Auteurs(trice)
Associé, Franchisage et distribution, Toronto
Associée, Droit du franchisage et distribution, Toronto
Associée, Commercial, Toronto
Les sociétés de capital-investissement (CI) souhaitent de plus en plus acquérir des systèmes de franchise canadiens.
De nombreux facteurs rendent les systèmes de franchise particulièrement attrayants comme cibles d’investissement : les systèmes couronnés de succès offrent des flux de rentrées prévisibles à long terme moyennant des coûts d’exploitation relativement bas, une reconnaissance de la marque et une pénétration du marché, ainsi que des possibilités de synergie avec d’autres entreprises appartenant à des sociétés de capital-investissement.
Le modèle d’affaires du franchisage est utilisé dans pratiquement tous les secteurs d’activité au pays, et il représente un secteur en pleine croissance de l’économie canadienne; il comporte donc de nombreuses occasions de marchés.
Toutefois, un fort potentiel de croissance s’accompagne d’importants pièges dans lesquels il est facile de tomber.
Le franchisage est hautement réglementé au Canada, et pour investir dans un système de franchise ou en acquérir un, il faut des connaissances spécialisées. Ci-dessous figurent certains des principaux enjeux que les sociétés de capital-investissement devraient prendre en compte lorsqu’elles évaluent les occasions d’investir dans un système de franchisage.

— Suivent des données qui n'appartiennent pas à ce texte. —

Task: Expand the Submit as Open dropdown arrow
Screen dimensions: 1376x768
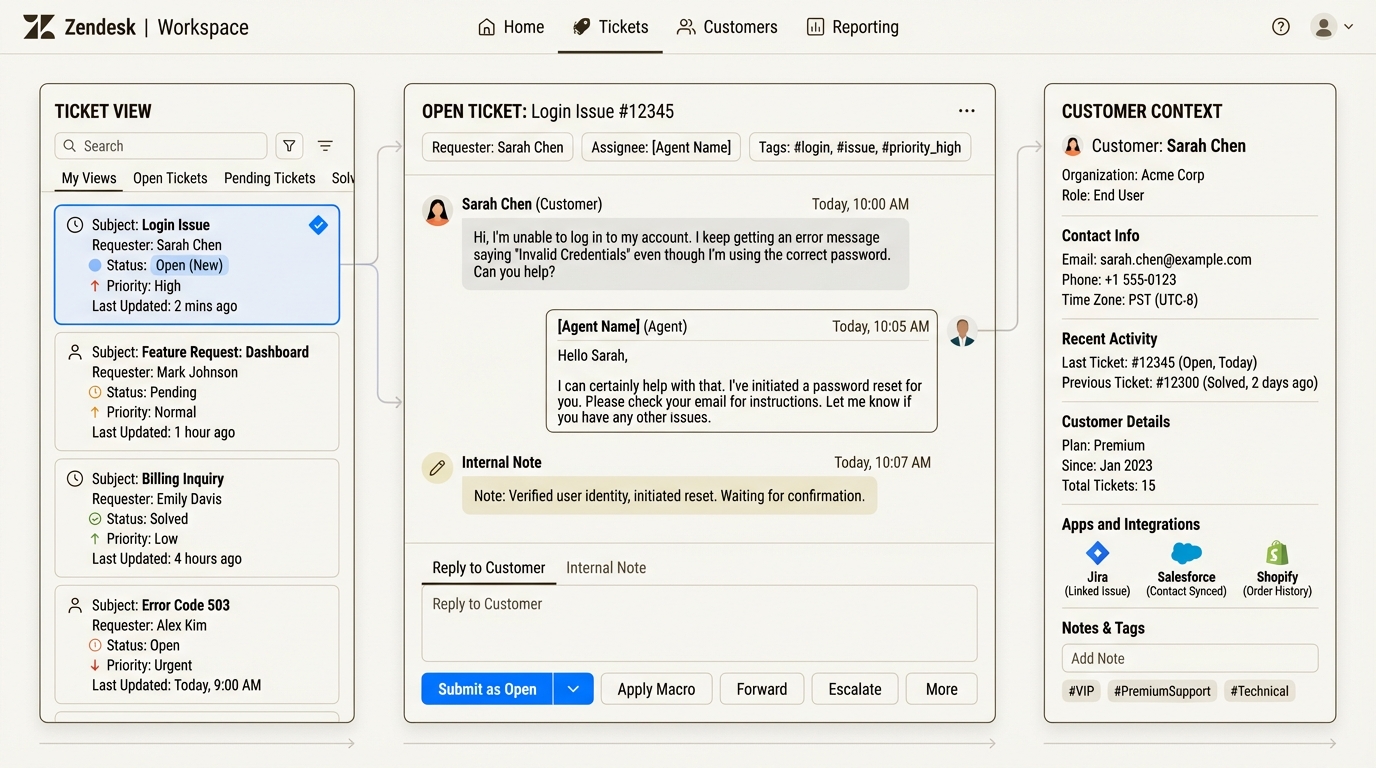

Nous présentons également certains des principaux points à prendre en compte relativement à la structuration et à l’acquisition, afin que la société de CI puisse obtenir le marché auquel elle s’attendait et éviter les obstacles aux futures stratégies de sortie lorsque viendra le temps de vendre le système.
Contrôle préalable et évaluation d’un système de franchise
Investir dans un système de franchise nécessite un contrôle préalable spécialisé, en plus du contrôle standard que l’on effectue dans une opération de fusion et acquisition type.
Le contrôle préalable particulier aux franchises vise à évaluer le système, à établir s’il est avisé de conclure ce marché, à cerner les risques liés à la non-conformité aux lois sur les franchises ou aux relations entre franchiseurs et franchisés, et à répartir ces risques entre les parties.
La nécessité de ce contrôle préalable particulier aux franchises repose en partie sur la nature des actifs de l’entreprise faisant l’objet de l’acquisition, ainsi que sur le contexte réglementaire exclusif au Canada et sur les risques juridiques connexes si le franchiseur visé n’a pas exploité le système en conformité avec ces lois.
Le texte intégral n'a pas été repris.